- Opening Delimiter -

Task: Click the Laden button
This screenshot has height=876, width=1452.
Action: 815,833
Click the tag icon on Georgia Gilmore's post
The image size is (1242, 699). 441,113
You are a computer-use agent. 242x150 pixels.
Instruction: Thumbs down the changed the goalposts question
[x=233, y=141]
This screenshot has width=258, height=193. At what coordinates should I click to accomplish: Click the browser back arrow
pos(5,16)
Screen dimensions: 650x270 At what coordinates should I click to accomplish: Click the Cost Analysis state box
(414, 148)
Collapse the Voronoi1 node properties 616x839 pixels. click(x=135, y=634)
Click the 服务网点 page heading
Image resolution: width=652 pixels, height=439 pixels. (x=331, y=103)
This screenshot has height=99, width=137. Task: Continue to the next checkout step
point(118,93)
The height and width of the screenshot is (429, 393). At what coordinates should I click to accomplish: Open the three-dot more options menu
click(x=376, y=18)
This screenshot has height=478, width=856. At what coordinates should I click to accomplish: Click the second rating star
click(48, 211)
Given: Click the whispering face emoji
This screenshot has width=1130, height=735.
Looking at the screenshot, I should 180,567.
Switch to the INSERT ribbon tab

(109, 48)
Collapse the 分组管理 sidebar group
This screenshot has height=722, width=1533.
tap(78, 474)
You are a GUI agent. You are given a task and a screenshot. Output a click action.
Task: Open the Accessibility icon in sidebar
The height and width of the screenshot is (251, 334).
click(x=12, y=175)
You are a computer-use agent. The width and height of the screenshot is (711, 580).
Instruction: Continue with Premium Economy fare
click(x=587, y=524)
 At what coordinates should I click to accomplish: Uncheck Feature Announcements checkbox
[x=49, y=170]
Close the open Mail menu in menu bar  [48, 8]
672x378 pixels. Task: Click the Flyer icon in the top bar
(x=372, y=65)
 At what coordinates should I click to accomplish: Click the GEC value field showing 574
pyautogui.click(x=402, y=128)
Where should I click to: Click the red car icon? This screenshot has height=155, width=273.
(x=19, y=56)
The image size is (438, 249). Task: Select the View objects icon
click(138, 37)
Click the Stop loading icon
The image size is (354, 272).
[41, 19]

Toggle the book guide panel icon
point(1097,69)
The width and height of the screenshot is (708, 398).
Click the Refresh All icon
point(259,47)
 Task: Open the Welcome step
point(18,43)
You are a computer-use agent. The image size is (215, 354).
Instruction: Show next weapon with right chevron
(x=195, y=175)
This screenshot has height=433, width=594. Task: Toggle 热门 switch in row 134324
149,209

- Closing Delimiter -

*EXERCISE PROMPT*.
Beginning at the line where "You are a computer-use agent. The image" appears, extract each line through the end of the data above; keep them exact and include nothing else.

*ANSWER SPACE*.
You are a computer-use agent. The image size is (215, 354).
Instruction: Show next weapon with right chevron
(x=195, y=175)
This screenshot has height=433, width=594. Task: Toggle 热门 switch in row 134324
149,209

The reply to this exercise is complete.